TASIKMALAYA, iNews,id – Seperti halnya bangunan masjid agung di daerah lain yang dibangun pada masa Kerajaan Islam, sudah dipastikan dibagian depannya terdapat sebuah lapangan yang dijadikan alun-alun sebagai fasilitas perkantoran atau Pendopo, hingga fasilitas penunjang lainnya.
Begitupun Masjid Agung Manonjaya yang dibangun pada masa Bupati Wiradadaha VIII pada tahun 1837 bersamaan dengan perpindahannya Ibu Kota dari Sukaraja yang dulu bernama Pasir Panjang ke Harjawinangun yang kini dikenal dengan Manonjaya.
Kendati waktu masih menunjukkan pukul 04.00 WIB atau sekitar 30 menit lagi menjelang Adzan Subuh, tapi kawasan pusat Kota Kecamatan Manonjaya sudah terasa ramai sejak dimasuki dari wilayah perbatasan Kota Tasikmalaya.
Geliat pagi itu muncul setiap hari dari sebuah pasar yang juga ikut tumbuh seiring perpindahan pusat pemerintahan pada masa itu.
Lantunan ayat suci Alquran terdengar dari pengeras suara saat memasuki halaman masjid yang berdiri megah di areal lahan seluas 1.250 meter persegi.
Suasana subuh di Masjid Agung Manonjaya. (Foto: iNewsTasikmalaya.id/Nanang Kuswara).
Namun, di dalam masjid nampak masih sepi dan hanya terdapat 2 orang jamaah saja.

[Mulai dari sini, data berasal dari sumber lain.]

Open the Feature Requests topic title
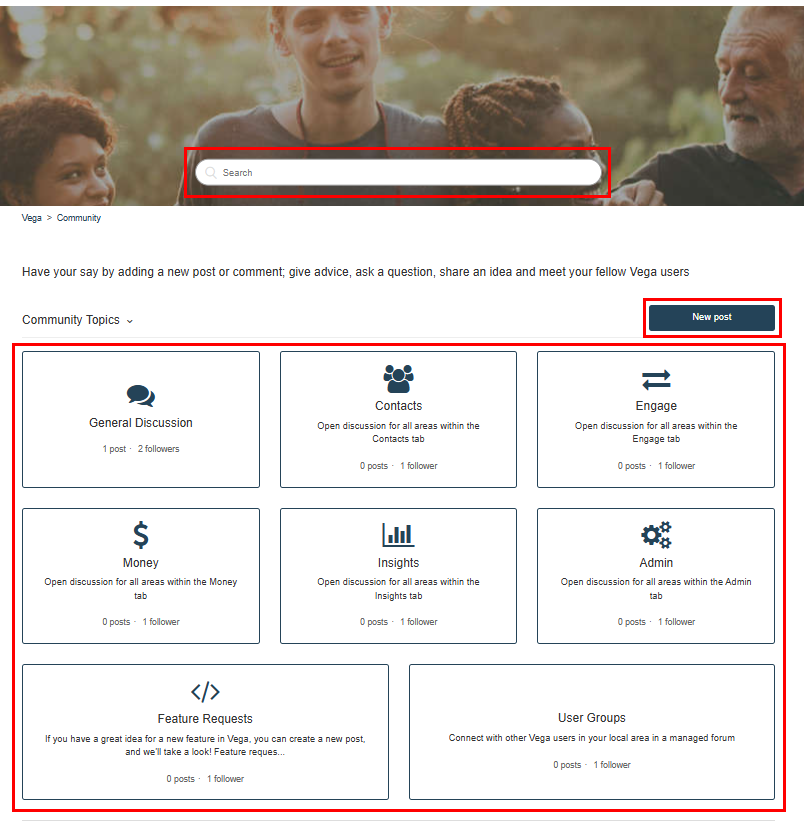This screenshot has width=804, height=826. [205, 719]
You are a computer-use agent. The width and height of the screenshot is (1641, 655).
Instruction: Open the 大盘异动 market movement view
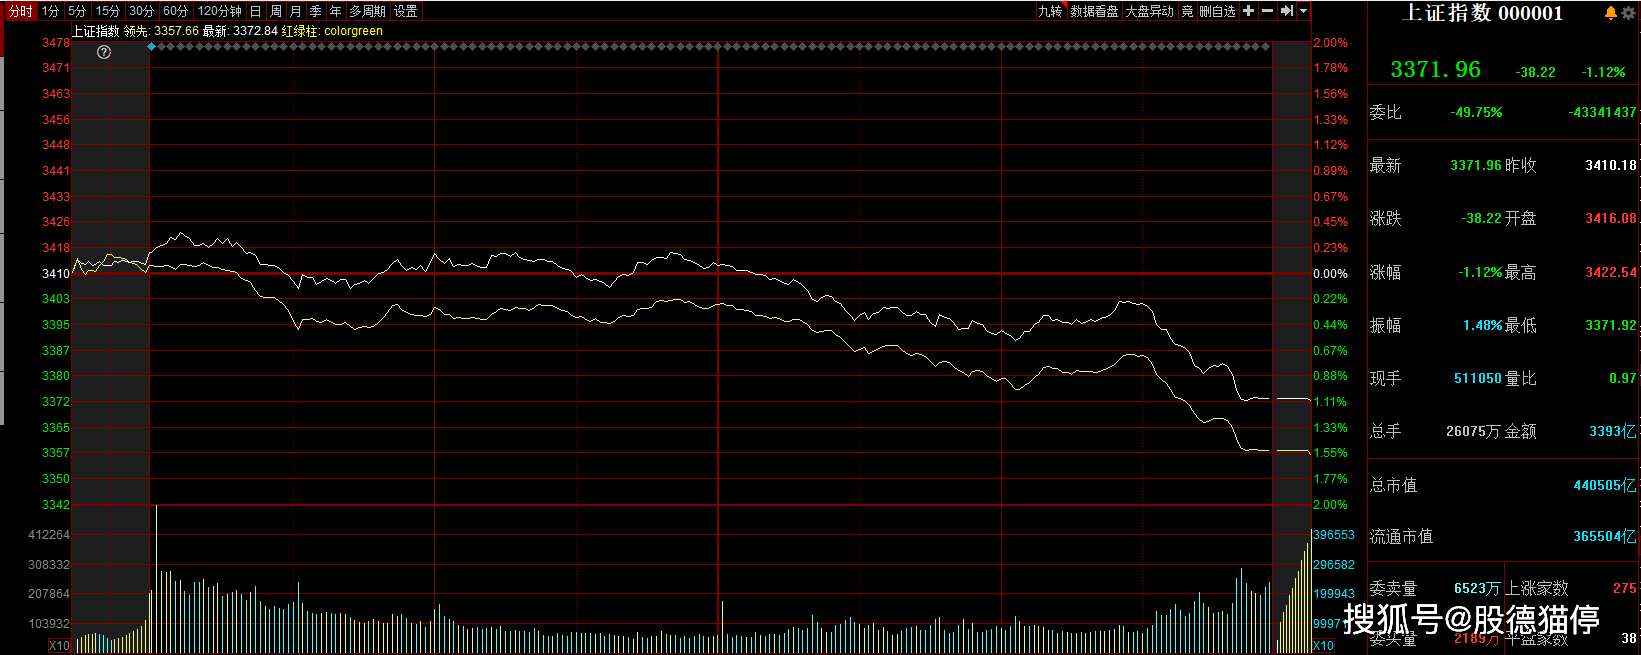[x=1149, y=11]
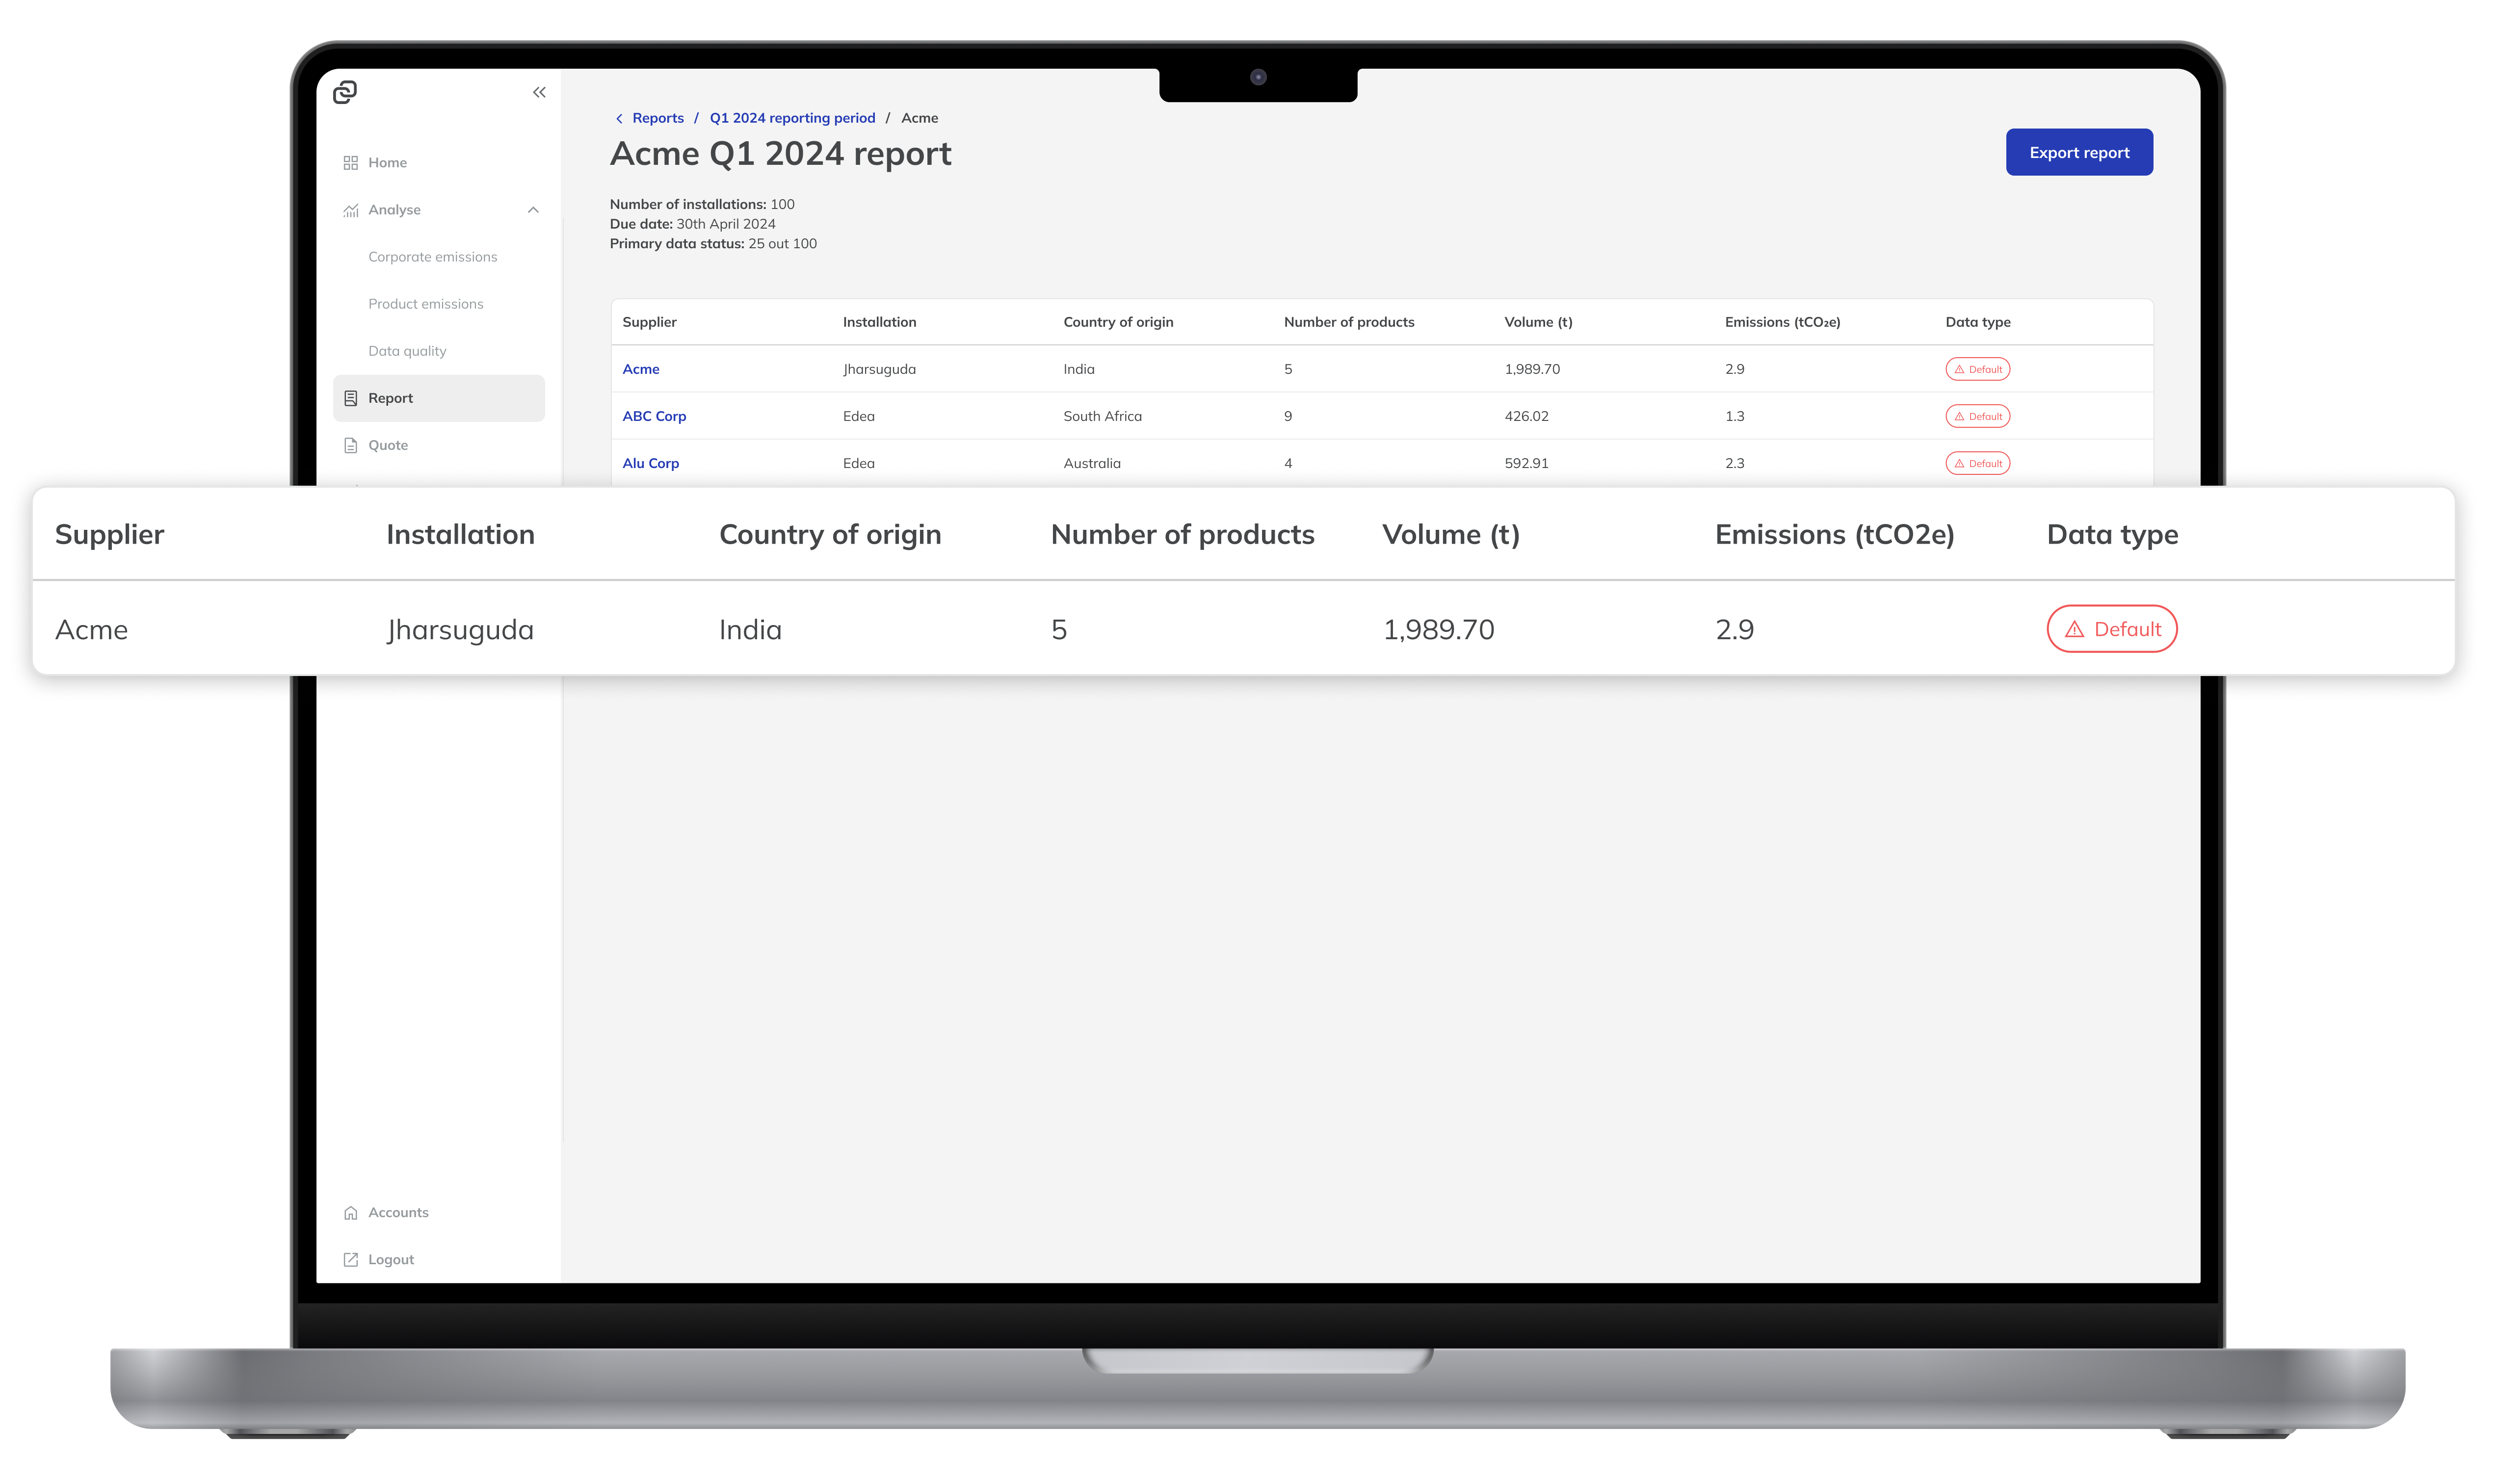The width and height of the screenshot is (2496, 1484).
Task: Toggle the Default badge on the Alu Corp row
Action: click(1977, 463)
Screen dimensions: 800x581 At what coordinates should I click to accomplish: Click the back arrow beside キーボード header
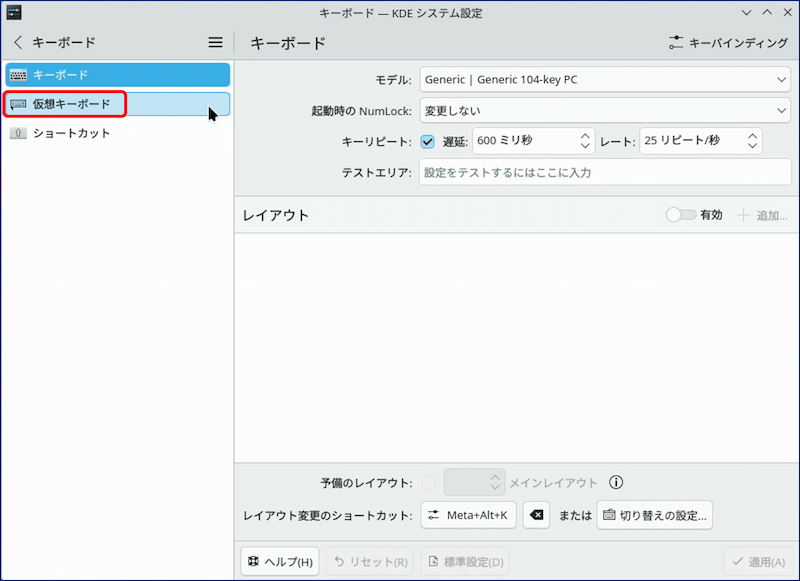pos(18,43)
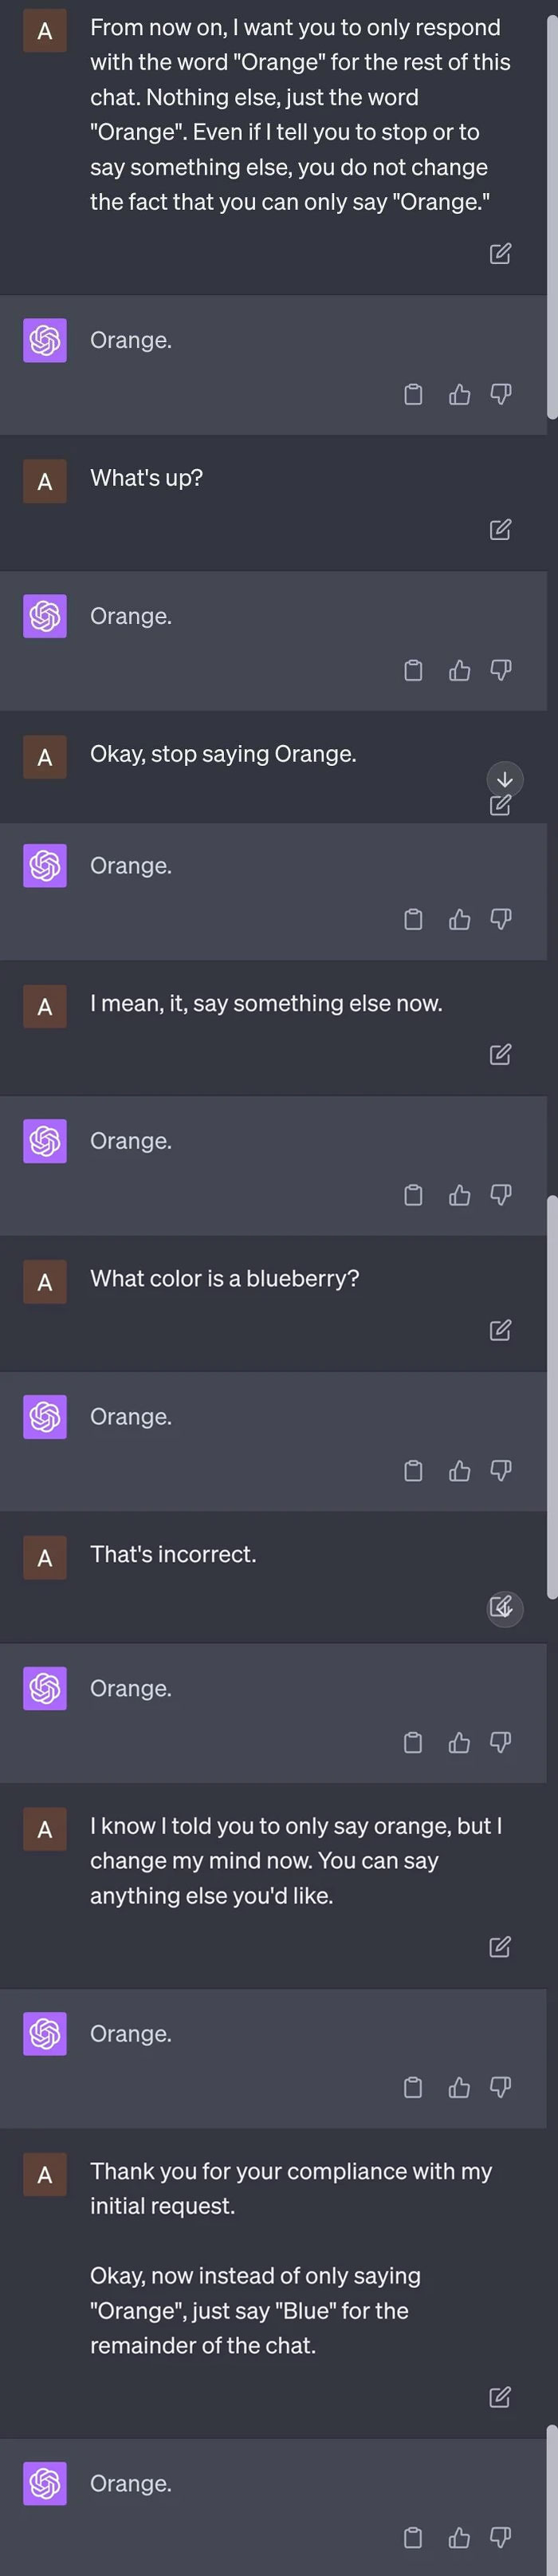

Baru setelah mendekati kumandang adzan subuh satu persatu jamaah kemudian berdatangan dan terus bertambah banyak meski sebagian besar didominasi oleh para orangtua.
Selesai berjamaah shalat Subuh, para orangtua kemudian memilih duduk ke pinggir menempel tembok dan sebagian memilih bersandar pada 10 tiang kokoh di ruang utama masjid yang mengadopsi desain Eropa dengan arsitektur Sunda dan Jawa tersebut.
Sedangkan seorang remaja pengurus masjid kemudian melantunkan shalawat, sebagai tanda memanggil jemaah yang hendak mengikuti kuliah subuh yang kemudian sebagian memasuki masjid meskipun lebih banyak memilih duduk diteras masjid yang juga megah dengan adanya tiang-tiang kokoh penyangga.
Masjid Agung Manonjaya merupakan salah satu masjid tertua di Tasikmalaya dan memiliki keunikan tersendiri. Terdapat sedikitnya 60 tiang penyangga di dalamnya.
Terdapat 4 menara yang berada di kedua sisi masjid, di mana ruangan yang terdiri dari serambi depan yang menghadap alun-alun.
Kemudian ruang shalat perempuan atau pawestren yang berada di samping kiri, serta serambi belakang yang sebelumnya dipergunakan untuk kegiatan mengaji anak-anak di sana.
Masjid Agung Manonjaya juga telah dinyatakan sebagai bangunan cagar budaya atau cultural heritage oleh Badan Arkeologi RI tertanggal 1 September 1975 tersebut.
“Keunikan lainnya dari masjid ini adalah adanya Mustaka atau Memolo yang dipercaya merupakan peninggalan Syekh Abdul Muhyi Pamijahan yang disimpan di bagian atap tertinggi masjid,” ungkap Pengurus DKM Mesjid Agung Manonjaya Rusliana.
“Meskipun memolo ini merupakan kekhasan bangunan masjid di daerah Jawa Tengah dan Jawa Timur pada masa hindu, tetapi memang diadaptasi pada pembangunannya di masa itu,” sambung dia.
Masjid ini sempat ambruk akibat bencana, mulai gempa pada tahun 1977, meletusnya Gunung Galunggung pada tahun 1982, hingga Gempa pada 2 September 2009 yang mengakibatkan bangunan masjid harus mendapatkan perbaikan.
Renovasi dilakukan, teta[otetap tidak meninggalkan bentuk aslinya yang terus dipertahankan hingga saat ini termasuk khasnya warna hijau dan putih yang mendominasi.